Cette Assemblée générale extraordinaire a enregistré la participation de 42 clubs. Les travaux ont été conduits par un Comité ad hoc composé de cinq membres dont un représentant du ministère des Sports. Et sous la supervision de l’Union Africaine de Judo  (UAJ).Ils ont permis aux acteurs du judo ivoirien de poser les bases d’une nouvelle gouvernance, en phase avec les exigences des instances nationales et internationales.

Au terme des debats, l’Assemblée a validé plusieurs réformes majeures, parmi lesquelles le changement d’appellation de la Fédération. Désormais, l’instance dirigeante du judo ivoirien porte le nom de « Côte d’Ivoire Judo » (CIV-JUDO), conformément aux orientations de l’Union africaine de judo.

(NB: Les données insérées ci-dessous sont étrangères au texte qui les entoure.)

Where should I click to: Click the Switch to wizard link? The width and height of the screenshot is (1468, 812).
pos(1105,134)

Autre décision importante : l’adoption d’un calendrier électoral. En application des nouveaux textes, les élections fédérales devront se tenir dans un délai de 45 jours afin de permettre l’installation des nouvelles instances dirigeantes.

 

« Les textes ont été adoptés à l’unanimité des participants. Ils sont conformes, d’une part, à l’ordonnance de 2024 relative aux associations et, d’autre part, à la loi sur le sport en Côte d’Ivoire de 2014. Le tout en tenant compte des prescriptions de la Fédération internationale de judo et de l’Union africaine de judo. Ils répondent aux nouvelles aspirations du monde du judo. Des avancées importantes ont été réalisées. Côte d’Ivoire Judo fait désormais partie des associations à jour vis-à-vis des exigences nationales et internationales », a expliqué Yeo Yefounini, vice-présidente du Comité ad hoc et par ailleurs sous-directrice de l’économie sportive.

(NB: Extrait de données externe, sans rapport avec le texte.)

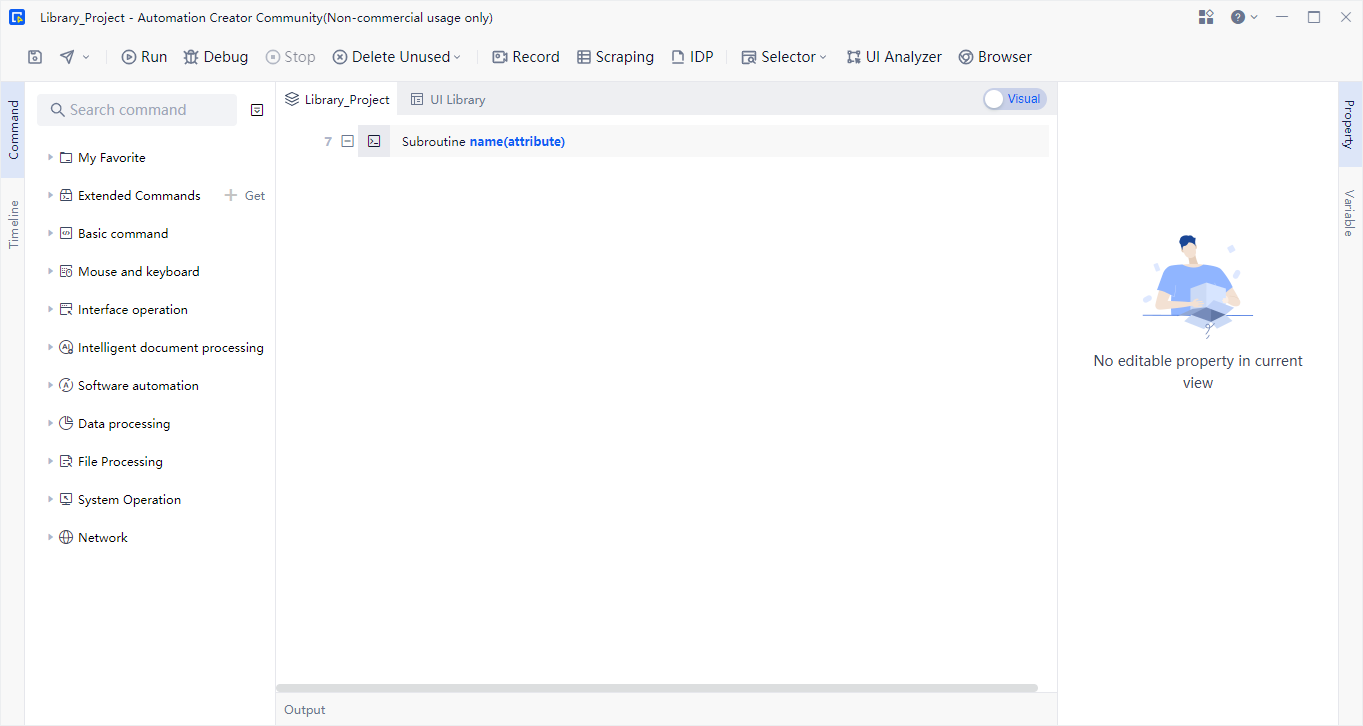Open the Scraping tool

[x=615, y=57]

Pour rappel, la tutelle, à travers la Direction générale des Sports, avait mis en place un Comité bipartite composé de représentants du ministère des Sports et du Comité national olympique de Côte d’Ivoire (CNO-CIV) afin de contribuer au règlement des crises au sein des fédérations sportives. Au niveau du judo ivoirien, la tutelle avait confirmé Dabonné Seydou à la présidence de la Fédération avant de préconiser la mise en place d’un comité chargé du toilettage des textes et de l’organisation des élections.